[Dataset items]

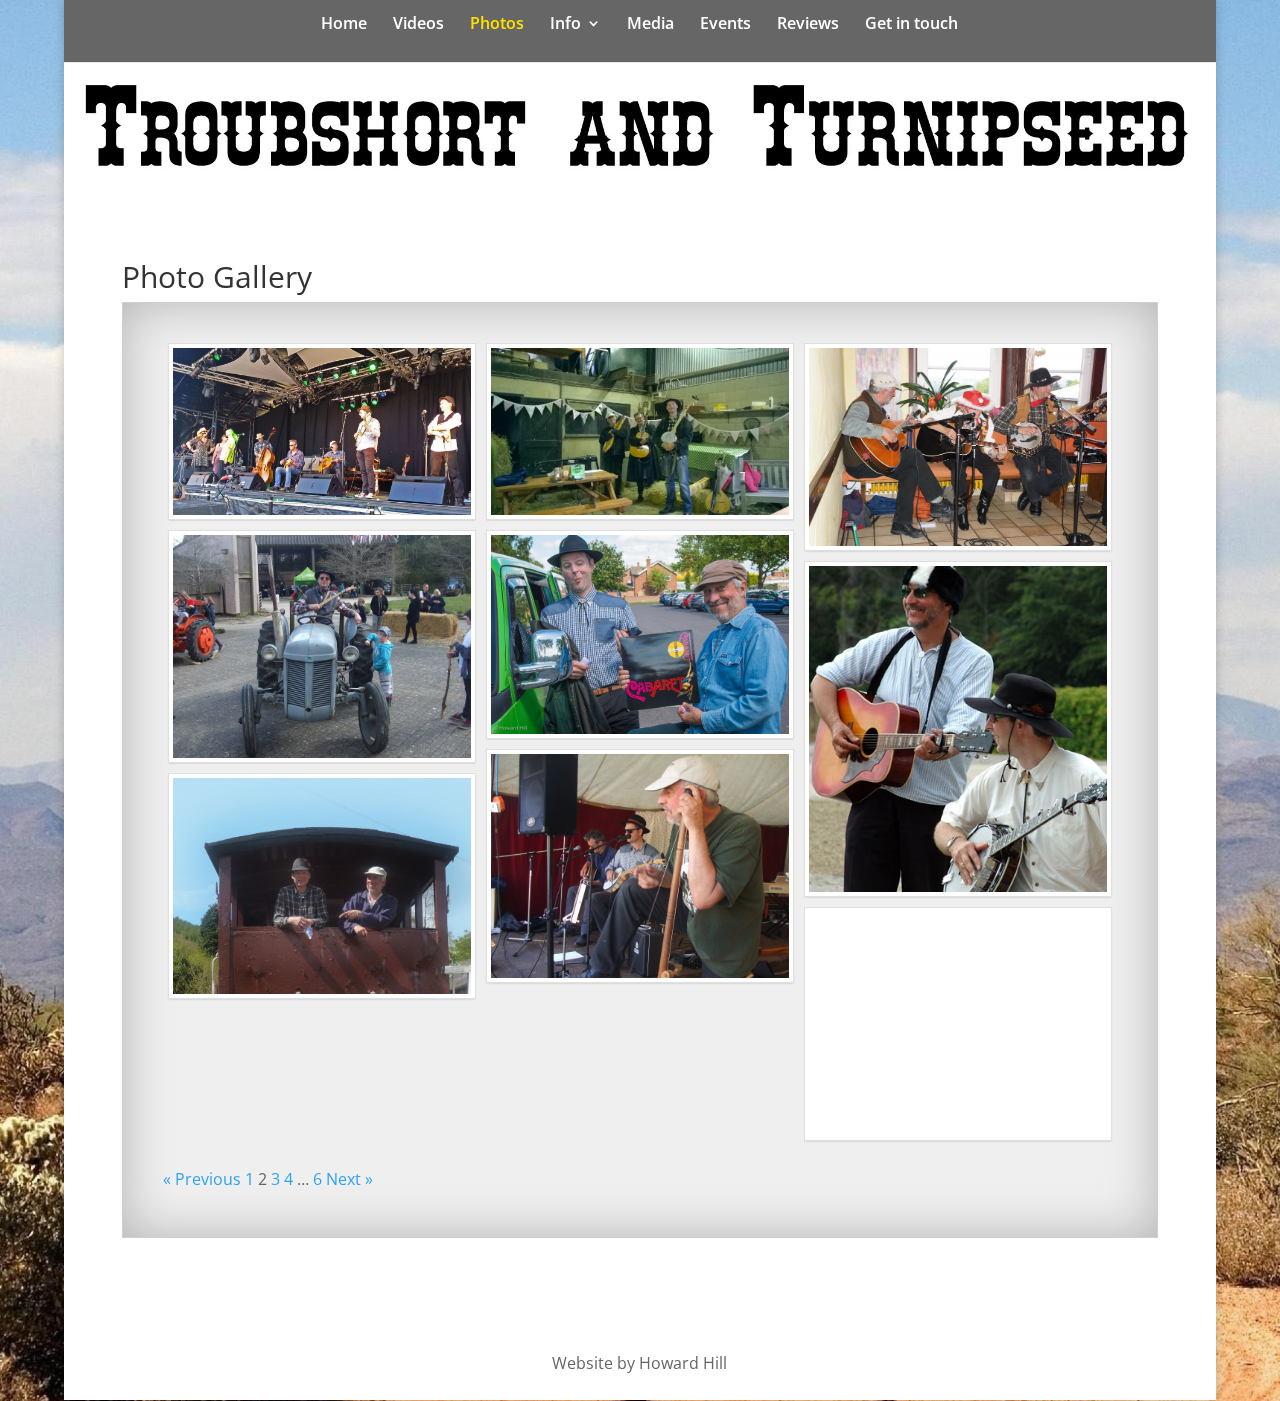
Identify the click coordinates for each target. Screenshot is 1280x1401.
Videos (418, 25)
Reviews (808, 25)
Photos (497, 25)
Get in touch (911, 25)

- _TASK DESCRIPTION_: Write out the records above exactly as they appear, leaving out any pictures.

- _ANSWER BELOW_:
Identify the click coordinates for each target. Screenshot is 1280x1401.
Videos (418, 25)
Reviews (808, 25)
Photos (497, 25)
Get in touch (911, 25)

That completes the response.